Creating the Final QueryEngine
Once you’ve decided on a few approaches across the steps outlined above, you will need to create logic to instantiate your QueryEngine based on an input configuration. You can find an example function here.
Evaluation metrics and techniques
Once we have a QueryEngine object, we have a simple way of passing queries and obtaining answers and associated context from the RAG pipeline. We can then go on to implement the QueryEngine object as part of a backend service such as FastAPI along with a simple front-end, which would allow us to experiment with this object in different ways (i.e., conversation vs. batch).
When chatting with the RAG pipeline, three pieces of information can be used to evaluate the response: the query, the retrieved context, and of course, the response. We can use these three fields to calculate evaluation metrics and help us compare responses more quantitatively. RAGAS is a framework which provides some out-of-the-box, heuristic metrics that can be computed given this triple, namely answer faithfulness, answer relevancy, and context relevancy. We compute these on the fly with each chat interaction and display them for the user.

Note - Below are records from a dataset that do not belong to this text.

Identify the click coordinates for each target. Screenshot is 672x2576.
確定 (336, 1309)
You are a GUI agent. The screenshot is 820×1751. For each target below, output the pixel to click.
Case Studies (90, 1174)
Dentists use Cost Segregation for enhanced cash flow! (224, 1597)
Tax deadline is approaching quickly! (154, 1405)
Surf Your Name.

Ideally, in parallel, we would attempt to obtain ground-truth answers as well through expert annotation. With ground truth, we can tell a lot more about how the RAG pipeline is performing. We can calculate LLM-graded accuracy, where we ask an LLM about whether the answer is consistent with the ground truth or calculate a variety of other metrics from RAGAS such as context precision and recall. Below is a summary of the metrics we can calculate as part of our evaluation:
Deployment
The FastAPI backend will implement two routes: /query_rag and /eval_batch. query_rag/ is used for one-shot chats with the query-engine with the option to perform evaluation on the answer on the fly. /eval_batch allows users to choose an eval_set from a Cloud Storage bucket and run batch evaluation on the dataset using the given query engine parameters.
Streamlit’s Chat elements make it very easy to spin up a UI, allowing us to interact with the QueryEngine object via a FastAPI backend, along with setting sliders and input forms to match the configurations we set forth earlier.
Click here for the full code repo.
Conclusion
In summary, building an advanced RAG application on GCP utilizing modular tools such as LlamaIndex, RAGAS, FastAPI and streamlit allow you maximum flexibility as you explore different techniques and tweak various aspects of the RAG pipeline. With any luck, you may end up finding that magical combination of parameters, prompts, and algorithms which can comprise the “XGBoost” equivalent for your RAG problem.